4F_22/2026
Bundesgericht
Nichtbezahlung des Kostenvorschusses
28. August
Sachverhalt
In einem früheren Verfahren wurde die Beschwerde von A.________ als unzulässig erklärt, weil der Kostenvorschuss innert der Nachfrist nicht bezahlt worden war; sein Gesuch um unentgeltliche Rechtspflege war erst nach Ablauf der Frist in der Schweiz eingetroffen. Er beantragte die Wiederherstellung dieser Frist und berief sich dabei insbesondere auf eine angeblich falsche Auskunft der Gerichtskanzlei, einen Umzug sowie Schwierigkeiten bei der elektronischen Übermittlung.
Erwägungen
• Die Wiederherstellung nach Art. 50 Abs. 1 BGG setzt ein unverschuldetes Hindernis an der rechtzeitigen Vornahme der Handlung voraus, was hier nicht dargetan ist; die geltend gemachten Umstände fallen in den Verantwortungsbereich des Gesuchstellers und richten sich lediglich gegen den früheren Entscheid.

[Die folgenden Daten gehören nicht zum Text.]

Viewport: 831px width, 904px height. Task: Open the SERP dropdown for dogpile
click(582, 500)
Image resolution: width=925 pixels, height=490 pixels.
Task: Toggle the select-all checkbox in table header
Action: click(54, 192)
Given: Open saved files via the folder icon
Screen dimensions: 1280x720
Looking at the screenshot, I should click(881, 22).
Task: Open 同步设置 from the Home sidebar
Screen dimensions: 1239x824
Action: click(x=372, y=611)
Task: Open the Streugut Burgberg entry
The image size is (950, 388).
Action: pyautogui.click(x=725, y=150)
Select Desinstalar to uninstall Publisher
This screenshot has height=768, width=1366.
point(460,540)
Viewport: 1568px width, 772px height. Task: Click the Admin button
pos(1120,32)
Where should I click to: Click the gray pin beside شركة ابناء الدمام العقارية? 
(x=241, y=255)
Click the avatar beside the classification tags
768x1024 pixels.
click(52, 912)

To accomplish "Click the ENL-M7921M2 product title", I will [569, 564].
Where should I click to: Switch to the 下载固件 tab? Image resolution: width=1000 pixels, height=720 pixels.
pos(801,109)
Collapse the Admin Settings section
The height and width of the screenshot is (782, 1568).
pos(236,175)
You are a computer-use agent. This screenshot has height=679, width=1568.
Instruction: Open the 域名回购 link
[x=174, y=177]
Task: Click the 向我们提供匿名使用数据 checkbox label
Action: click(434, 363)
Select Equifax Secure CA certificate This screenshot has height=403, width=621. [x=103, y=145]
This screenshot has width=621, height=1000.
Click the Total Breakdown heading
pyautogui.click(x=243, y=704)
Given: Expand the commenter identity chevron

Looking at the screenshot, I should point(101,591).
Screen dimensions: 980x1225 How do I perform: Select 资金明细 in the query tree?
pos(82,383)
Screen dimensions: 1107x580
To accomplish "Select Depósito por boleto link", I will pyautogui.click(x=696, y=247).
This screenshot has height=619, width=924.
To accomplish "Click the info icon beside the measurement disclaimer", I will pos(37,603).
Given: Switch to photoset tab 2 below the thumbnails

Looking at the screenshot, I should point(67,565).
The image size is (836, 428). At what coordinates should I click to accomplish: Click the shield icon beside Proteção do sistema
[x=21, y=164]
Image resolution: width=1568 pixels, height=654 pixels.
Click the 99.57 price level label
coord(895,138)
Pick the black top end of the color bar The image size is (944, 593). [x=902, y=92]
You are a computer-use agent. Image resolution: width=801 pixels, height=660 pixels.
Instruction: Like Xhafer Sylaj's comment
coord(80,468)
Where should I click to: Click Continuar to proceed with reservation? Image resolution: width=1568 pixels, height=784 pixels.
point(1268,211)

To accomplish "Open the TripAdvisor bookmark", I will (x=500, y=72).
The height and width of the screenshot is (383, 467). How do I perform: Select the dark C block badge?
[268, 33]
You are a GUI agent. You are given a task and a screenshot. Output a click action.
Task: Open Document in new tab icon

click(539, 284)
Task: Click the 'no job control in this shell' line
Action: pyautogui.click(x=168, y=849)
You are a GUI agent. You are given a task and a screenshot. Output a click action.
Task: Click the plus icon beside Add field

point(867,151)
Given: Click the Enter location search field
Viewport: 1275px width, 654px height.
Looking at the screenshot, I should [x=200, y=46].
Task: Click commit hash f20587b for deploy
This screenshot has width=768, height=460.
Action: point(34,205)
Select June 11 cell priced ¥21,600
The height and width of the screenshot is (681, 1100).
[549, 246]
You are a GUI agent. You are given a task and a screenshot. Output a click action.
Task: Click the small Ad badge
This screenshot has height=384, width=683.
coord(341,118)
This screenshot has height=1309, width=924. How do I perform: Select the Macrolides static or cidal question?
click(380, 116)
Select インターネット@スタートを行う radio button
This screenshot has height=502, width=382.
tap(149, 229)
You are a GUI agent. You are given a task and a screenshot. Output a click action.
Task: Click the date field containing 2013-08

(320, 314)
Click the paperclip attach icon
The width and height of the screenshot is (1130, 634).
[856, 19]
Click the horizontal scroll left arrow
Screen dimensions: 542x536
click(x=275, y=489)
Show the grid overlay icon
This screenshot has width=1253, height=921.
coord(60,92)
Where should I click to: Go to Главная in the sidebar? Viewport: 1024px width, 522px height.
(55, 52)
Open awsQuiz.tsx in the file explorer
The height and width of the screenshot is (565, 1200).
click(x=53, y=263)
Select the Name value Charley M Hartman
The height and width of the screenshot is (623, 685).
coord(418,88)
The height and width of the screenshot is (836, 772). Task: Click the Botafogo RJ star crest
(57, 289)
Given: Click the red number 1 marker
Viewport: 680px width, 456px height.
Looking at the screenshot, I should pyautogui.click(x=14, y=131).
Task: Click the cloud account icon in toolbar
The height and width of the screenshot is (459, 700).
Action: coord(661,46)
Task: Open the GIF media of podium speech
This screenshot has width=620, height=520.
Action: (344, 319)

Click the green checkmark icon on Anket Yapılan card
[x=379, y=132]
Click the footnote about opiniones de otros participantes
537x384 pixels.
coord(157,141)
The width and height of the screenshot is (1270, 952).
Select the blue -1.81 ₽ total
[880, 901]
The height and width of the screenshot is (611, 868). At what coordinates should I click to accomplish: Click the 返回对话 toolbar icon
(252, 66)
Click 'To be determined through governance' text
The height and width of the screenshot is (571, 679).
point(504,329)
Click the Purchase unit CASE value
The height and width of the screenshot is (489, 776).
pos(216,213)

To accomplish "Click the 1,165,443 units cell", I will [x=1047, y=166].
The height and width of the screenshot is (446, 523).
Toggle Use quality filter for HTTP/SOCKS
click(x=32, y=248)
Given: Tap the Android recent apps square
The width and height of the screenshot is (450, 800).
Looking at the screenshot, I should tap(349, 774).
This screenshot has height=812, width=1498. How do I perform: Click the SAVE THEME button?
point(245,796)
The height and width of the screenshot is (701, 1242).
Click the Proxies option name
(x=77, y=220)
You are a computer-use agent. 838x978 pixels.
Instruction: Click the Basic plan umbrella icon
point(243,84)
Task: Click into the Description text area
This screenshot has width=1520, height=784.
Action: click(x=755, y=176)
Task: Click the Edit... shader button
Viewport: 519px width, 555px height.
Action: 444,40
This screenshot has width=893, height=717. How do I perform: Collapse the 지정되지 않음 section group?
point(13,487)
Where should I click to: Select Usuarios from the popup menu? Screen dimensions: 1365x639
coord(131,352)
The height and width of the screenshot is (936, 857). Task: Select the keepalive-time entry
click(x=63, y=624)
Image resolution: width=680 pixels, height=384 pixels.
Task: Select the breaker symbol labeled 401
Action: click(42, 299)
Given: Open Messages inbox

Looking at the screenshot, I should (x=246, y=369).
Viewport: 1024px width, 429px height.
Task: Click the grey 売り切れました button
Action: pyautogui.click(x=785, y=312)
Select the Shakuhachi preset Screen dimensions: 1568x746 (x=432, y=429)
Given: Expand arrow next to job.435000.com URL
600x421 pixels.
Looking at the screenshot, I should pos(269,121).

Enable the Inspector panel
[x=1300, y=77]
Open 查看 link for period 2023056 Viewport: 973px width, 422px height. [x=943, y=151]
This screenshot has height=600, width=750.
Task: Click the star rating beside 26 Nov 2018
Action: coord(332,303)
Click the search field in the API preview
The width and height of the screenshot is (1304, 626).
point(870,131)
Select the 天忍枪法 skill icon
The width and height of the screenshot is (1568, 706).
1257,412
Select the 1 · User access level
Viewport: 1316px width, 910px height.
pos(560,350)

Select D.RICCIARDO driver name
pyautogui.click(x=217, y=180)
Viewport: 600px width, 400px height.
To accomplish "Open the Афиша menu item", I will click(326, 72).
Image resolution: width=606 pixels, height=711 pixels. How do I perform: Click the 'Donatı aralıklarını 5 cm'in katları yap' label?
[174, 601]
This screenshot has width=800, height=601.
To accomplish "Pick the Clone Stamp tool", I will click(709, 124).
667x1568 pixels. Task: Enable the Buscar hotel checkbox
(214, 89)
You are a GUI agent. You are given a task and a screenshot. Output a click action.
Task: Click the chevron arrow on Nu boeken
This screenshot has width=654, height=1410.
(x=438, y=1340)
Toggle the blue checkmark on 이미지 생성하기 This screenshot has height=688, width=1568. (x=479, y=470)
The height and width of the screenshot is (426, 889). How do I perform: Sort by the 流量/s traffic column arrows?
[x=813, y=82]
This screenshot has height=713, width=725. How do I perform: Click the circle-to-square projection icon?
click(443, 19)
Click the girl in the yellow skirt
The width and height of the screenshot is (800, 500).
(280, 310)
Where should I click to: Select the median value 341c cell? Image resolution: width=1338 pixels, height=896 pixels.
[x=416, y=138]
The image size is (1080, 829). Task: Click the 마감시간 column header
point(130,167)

• Selbst unter der Annahme der behaupteten, nicht bewiesenen Auskunft musste er wissen, dass eine bei einer ausländischen Post aufgegebene Sendung Art. 48 Abs. 1 BGG nicht genügt, wonach die Eingabe dem Bundesgericht, der Schweizerischen Post oder einer schweizerischen Vertretung zu übergeben ist.
Entscheid
Das Gesuch um Wiederherstellung der Frist und das Gesuch um unentgeltliche Rechtspflege werden abgewiesen.